> [Brief]
Print word for word the first line of the records below and every following line through the one containing "Task: Toggle the page view layout"; print nothing else.

> [Data extracted from a collection]
-*-*-
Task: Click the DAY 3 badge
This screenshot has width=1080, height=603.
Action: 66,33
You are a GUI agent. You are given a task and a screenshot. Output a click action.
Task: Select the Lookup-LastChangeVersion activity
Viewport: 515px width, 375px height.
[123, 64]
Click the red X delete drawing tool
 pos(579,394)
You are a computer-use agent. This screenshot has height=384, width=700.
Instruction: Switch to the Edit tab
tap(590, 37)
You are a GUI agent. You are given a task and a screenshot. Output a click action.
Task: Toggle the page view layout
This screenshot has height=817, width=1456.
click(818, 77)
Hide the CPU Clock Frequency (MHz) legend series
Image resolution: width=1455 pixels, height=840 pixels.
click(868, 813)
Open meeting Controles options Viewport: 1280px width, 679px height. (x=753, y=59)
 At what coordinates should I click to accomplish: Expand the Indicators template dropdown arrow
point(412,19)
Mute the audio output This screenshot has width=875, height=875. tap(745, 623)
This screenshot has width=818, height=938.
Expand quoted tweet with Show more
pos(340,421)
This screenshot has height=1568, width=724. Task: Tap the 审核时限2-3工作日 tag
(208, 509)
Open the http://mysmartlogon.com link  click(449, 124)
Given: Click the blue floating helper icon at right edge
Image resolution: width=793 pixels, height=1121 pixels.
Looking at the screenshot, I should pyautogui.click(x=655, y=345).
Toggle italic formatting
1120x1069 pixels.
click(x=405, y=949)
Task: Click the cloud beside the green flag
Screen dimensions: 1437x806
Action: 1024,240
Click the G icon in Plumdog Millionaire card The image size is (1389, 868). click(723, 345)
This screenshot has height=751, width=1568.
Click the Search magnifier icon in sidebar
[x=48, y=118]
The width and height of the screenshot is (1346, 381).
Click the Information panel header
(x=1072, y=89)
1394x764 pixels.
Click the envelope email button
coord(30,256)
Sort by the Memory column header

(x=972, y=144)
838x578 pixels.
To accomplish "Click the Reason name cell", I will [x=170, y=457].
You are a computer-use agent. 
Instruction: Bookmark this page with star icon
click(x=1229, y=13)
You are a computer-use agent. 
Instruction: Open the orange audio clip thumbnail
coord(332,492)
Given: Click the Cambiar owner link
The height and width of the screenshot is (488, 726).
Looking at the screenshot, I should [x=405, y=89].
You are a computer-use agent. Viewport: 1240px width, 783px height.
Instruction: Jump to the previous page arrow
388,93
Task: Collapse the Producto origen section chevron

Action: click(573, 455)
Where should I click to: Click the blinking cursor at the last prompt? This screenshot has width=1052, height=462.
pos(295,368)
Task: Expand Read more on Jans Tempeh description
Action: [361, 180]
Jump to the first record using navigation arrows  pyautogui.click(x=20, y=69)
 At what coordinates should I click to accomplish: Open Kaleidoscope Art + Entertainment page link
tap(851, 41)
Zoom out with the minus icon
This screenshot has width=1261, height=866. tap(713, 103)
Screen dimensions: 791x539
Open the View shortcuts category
-*-*-
> [Your response]
Task: Click the DAY 3 badge
This screenshot has width=1080, height=603.
Action: 66,33
You are a GUI agent. You are given a task and a screenshot. Output a click action.
Task: Select the Lookup-LastChangeVersion activity
Viewport: 515px width, 375px height.
[123, 64]
Click the red X delete drawing tool
 pos(579,394)
You are a computer-use agent. This screenshot has height=384, width=700.
Instruction: Switch to the Edit tab
tap(590, 37)
You are a GUI agent. You are given a task and a screenshot. Output a click action.
Task: Toggle the page view layout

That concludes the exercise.